### Material shown
★ ★ ★ ★ ★
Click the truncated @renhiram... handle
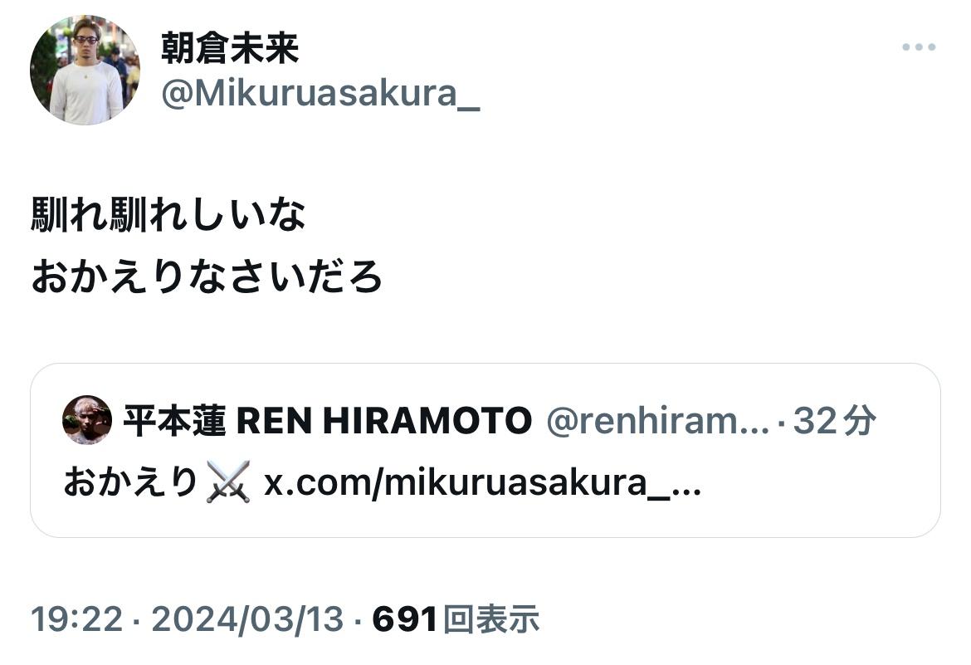The width and height of the screenshot is (971, 665). pyautogui.click(x=657, y=421)
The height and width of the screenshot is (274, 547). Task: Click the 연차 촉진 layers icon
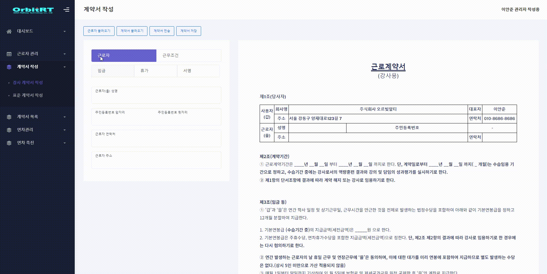[9, 143]
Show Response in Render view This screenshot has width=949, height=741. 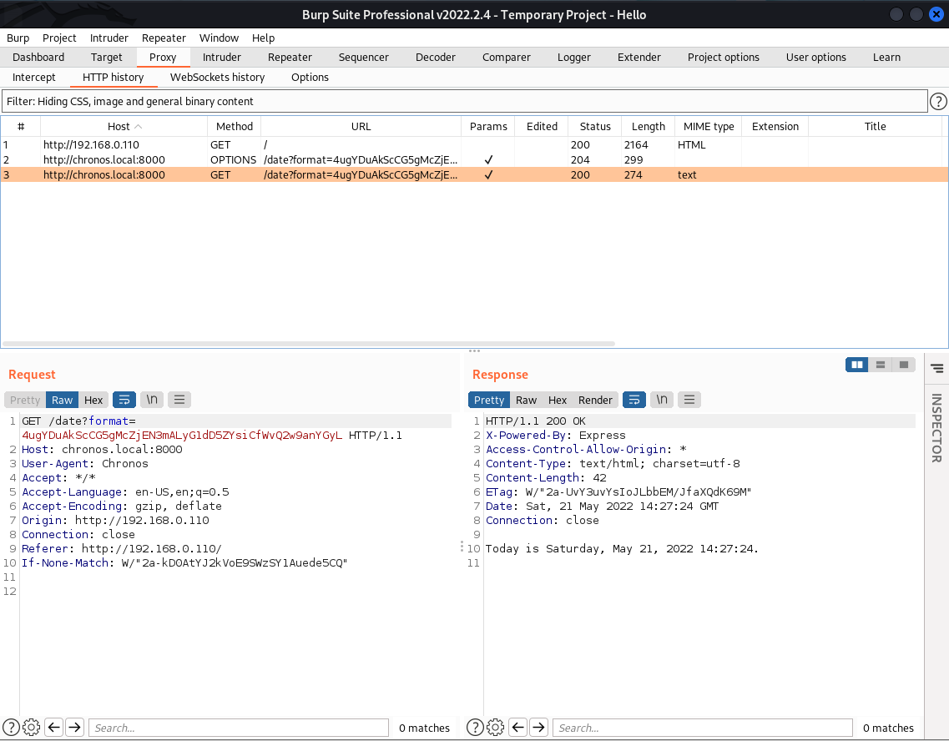click(x=595, y=400)
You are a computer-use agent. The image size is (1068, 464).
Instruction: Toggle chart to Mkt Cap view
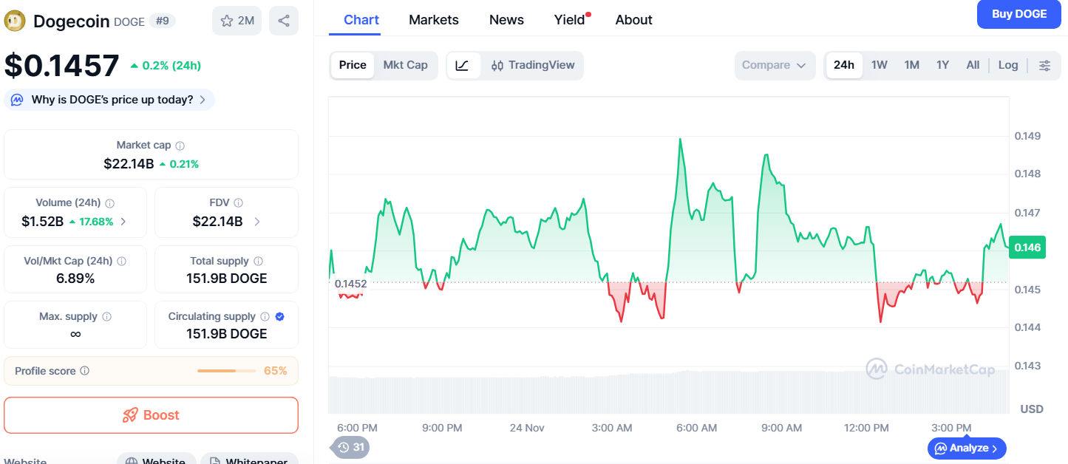[405, 65]

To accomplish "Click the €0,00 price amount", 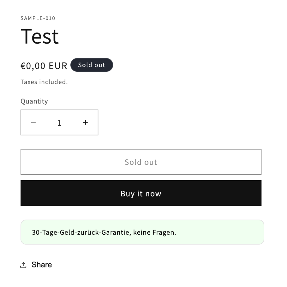I will point(33,66).
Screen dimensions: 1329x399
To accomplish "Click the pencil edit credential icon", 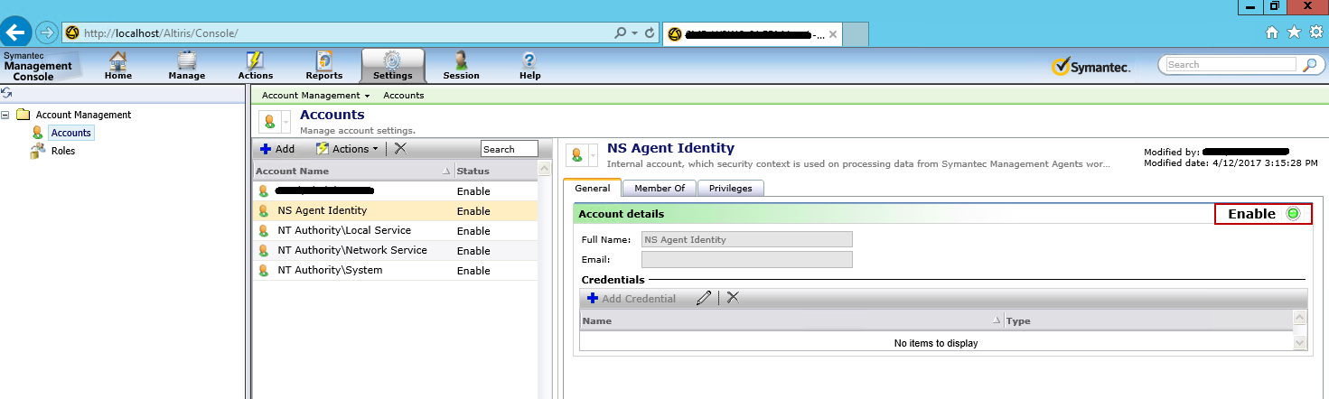I will pyautogui.click(x=704, y=298).
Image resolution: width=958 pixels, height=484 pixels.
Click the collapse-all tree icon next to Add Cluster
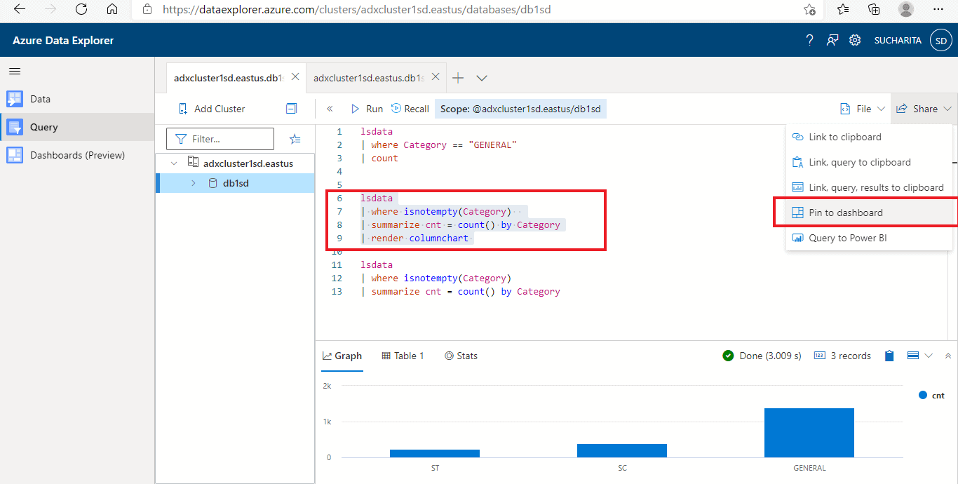click(x=291, y=109)
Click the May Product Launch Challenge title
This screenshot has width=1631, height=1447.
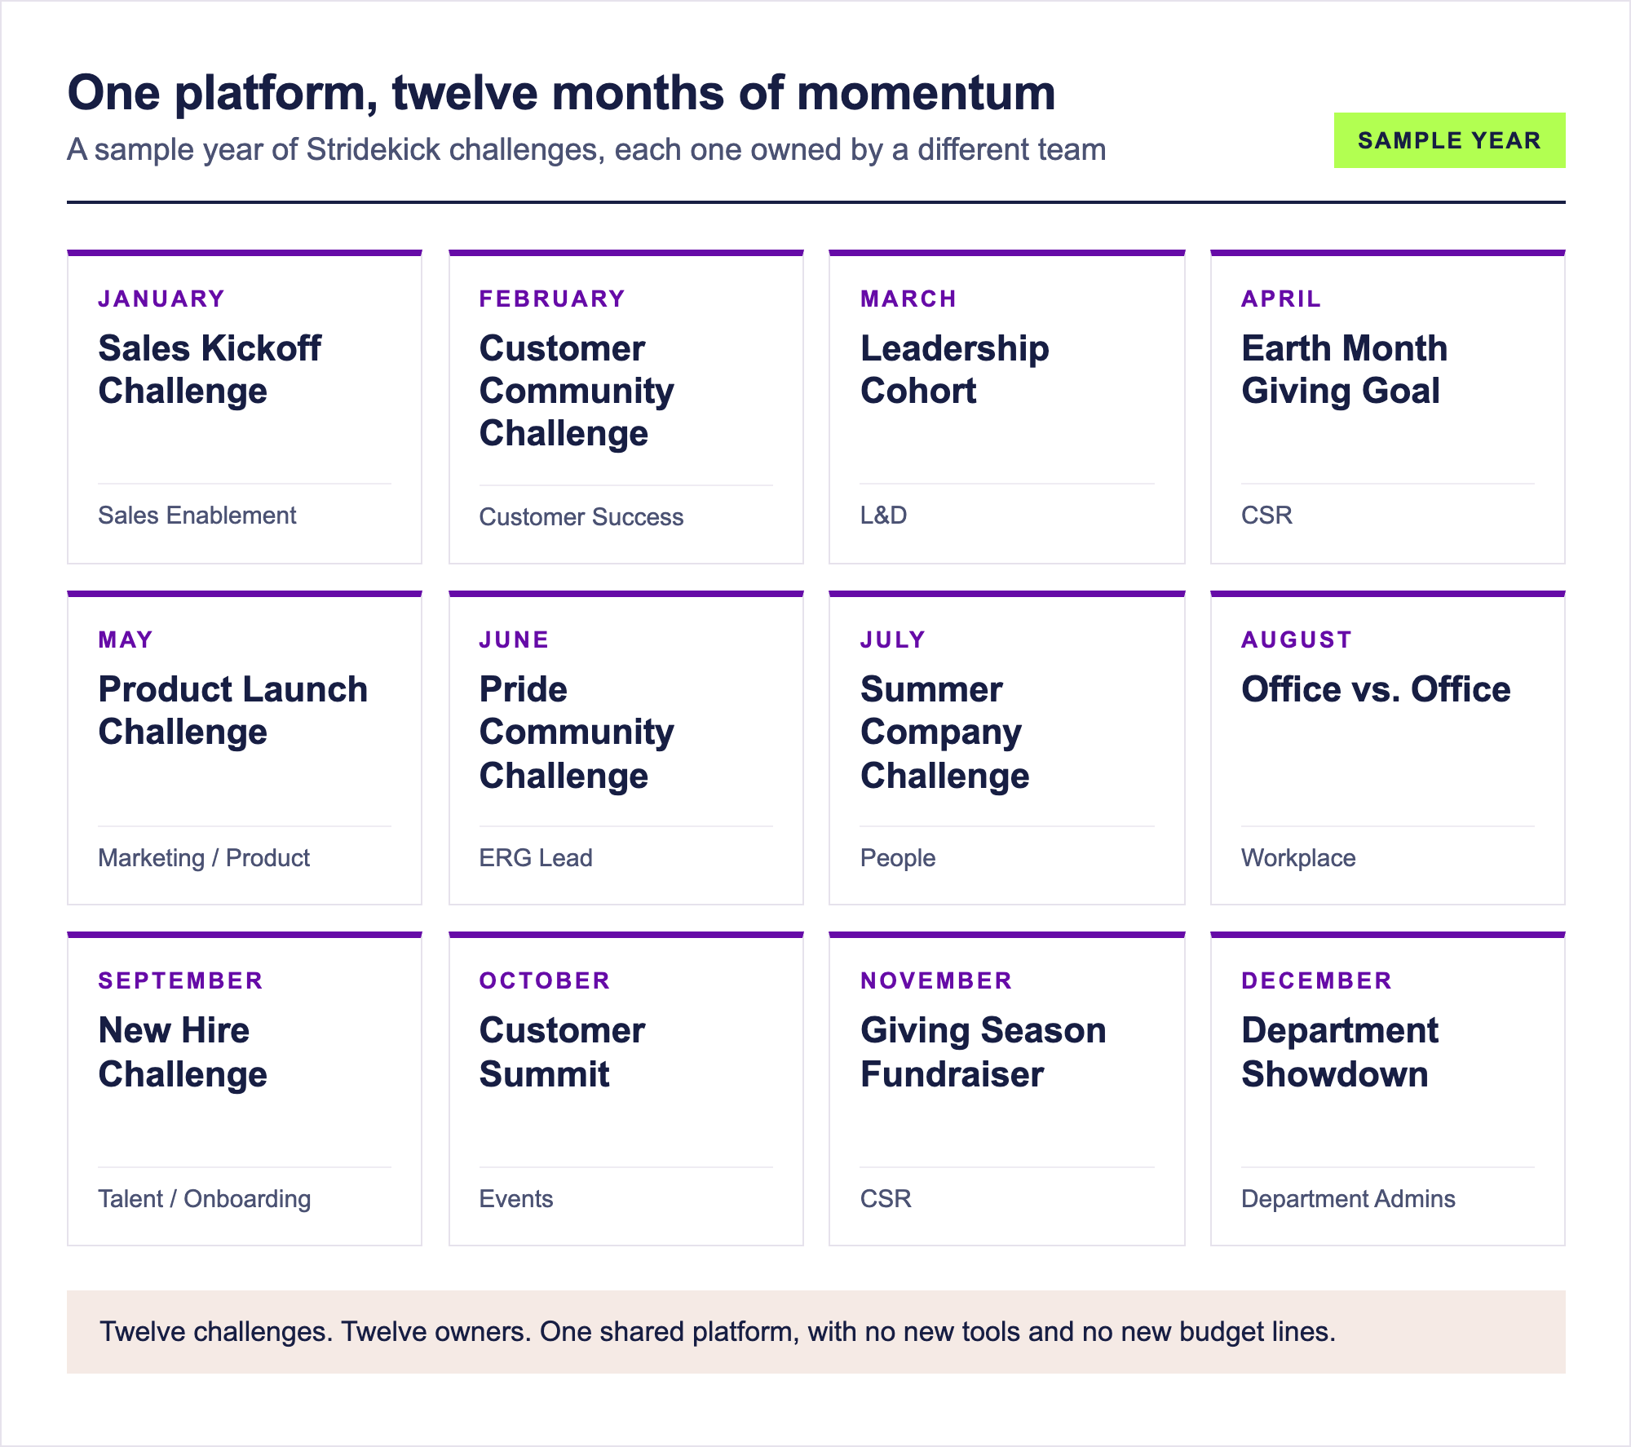pyautogui.click(x=233, y=710)
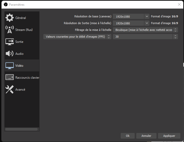Switch to the Avancé settings tab

tap(20, 90)
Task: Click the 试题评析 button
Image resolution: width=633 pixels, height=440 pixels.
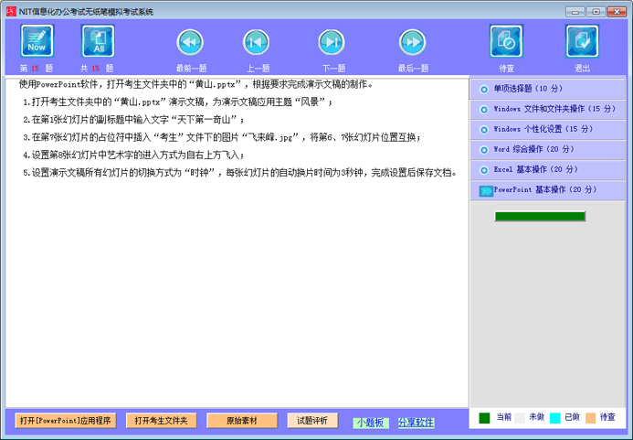Action: (x=312, y=421)
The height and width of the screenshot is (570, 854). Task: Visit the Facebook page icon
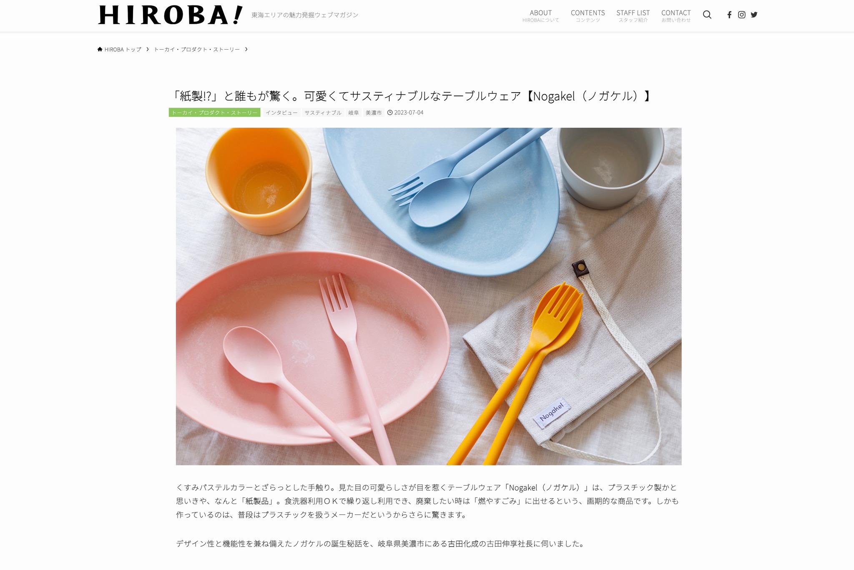point(729,15)
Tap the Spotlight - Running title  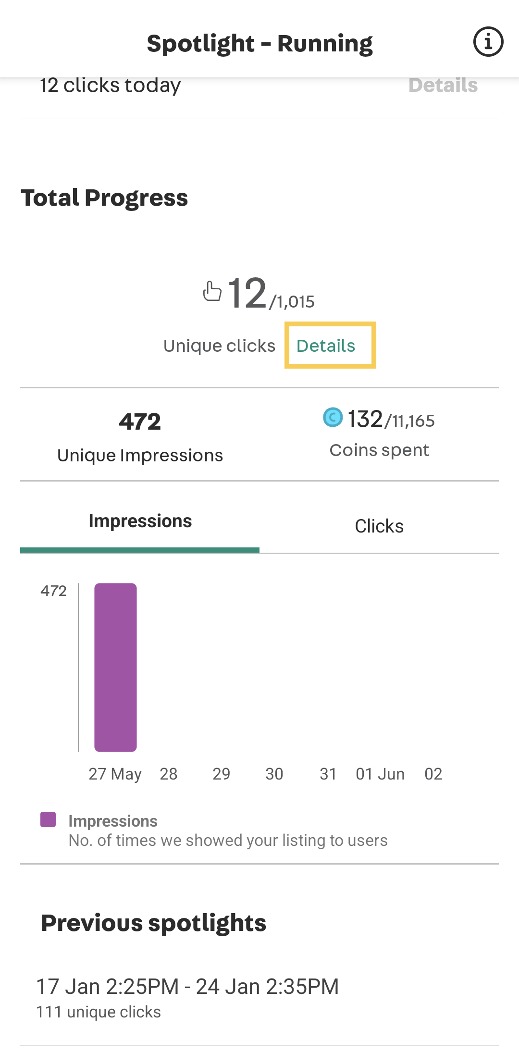click(260, 44)
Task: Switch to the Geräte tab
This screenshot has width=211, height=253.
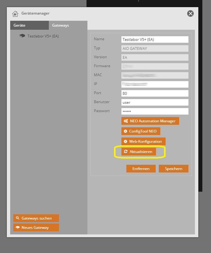Action: pyautogui.click(x=29, y=25)
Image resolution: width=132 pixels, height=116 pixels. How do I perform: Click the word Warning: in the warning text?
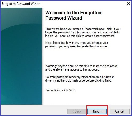[51, 66]
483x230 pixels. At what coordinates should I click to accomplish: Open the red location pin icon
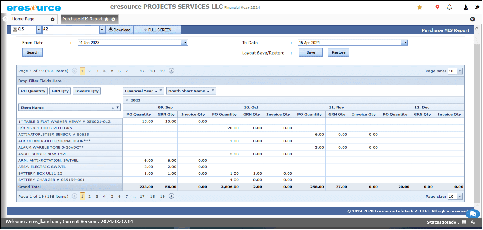click(x=437, y=7)
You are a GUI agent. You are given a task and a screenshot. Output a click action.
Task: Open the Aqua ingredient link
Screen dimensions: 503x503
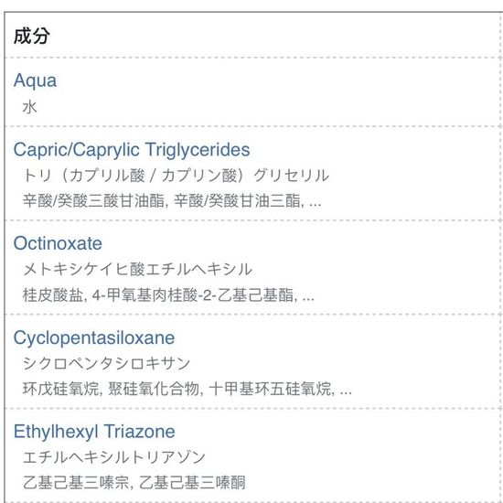(35, 80)
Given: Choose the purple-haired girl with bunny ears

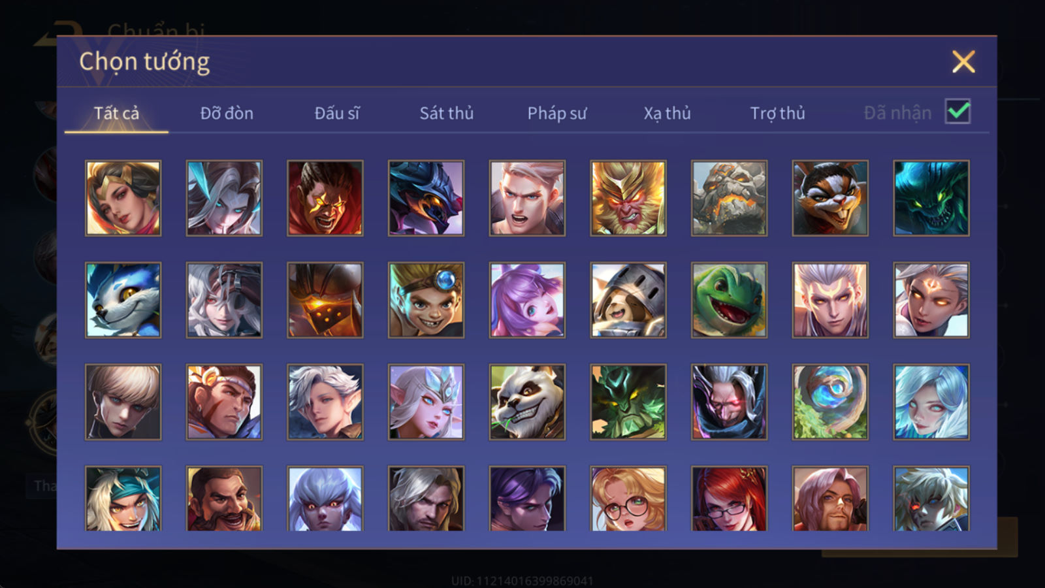Looking at the screenshot, I should tap(527, 300).
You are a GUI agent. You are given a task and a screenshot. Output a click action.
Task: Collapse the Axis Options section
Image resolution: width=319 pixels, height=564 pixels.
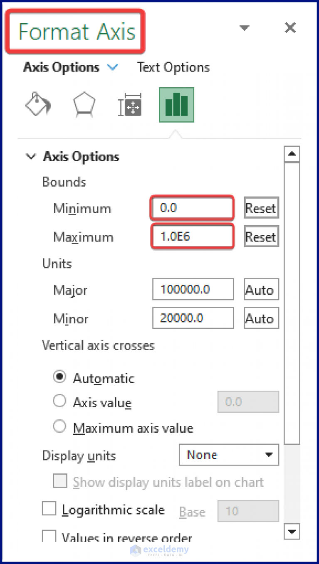(x=31, y=157)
★ ★ ★ ★ ★
### Problem requirements
The lines to copy begin with the one containing "Given: Choose the" and end with the last line of the entries above; copy them exactly, minus the pictures.

### Finished exercise
Given: Choose the purple-haired girl with bunny ears

Looking at the screenshot, I should tap(527, 300).
You are a GUI agent. You are given a task and a screenshot. Output a click action.
Task: Collapse the Axis Options section
Image resolution: width=319 pixels, height=564 pixels.
(x=31, y=157)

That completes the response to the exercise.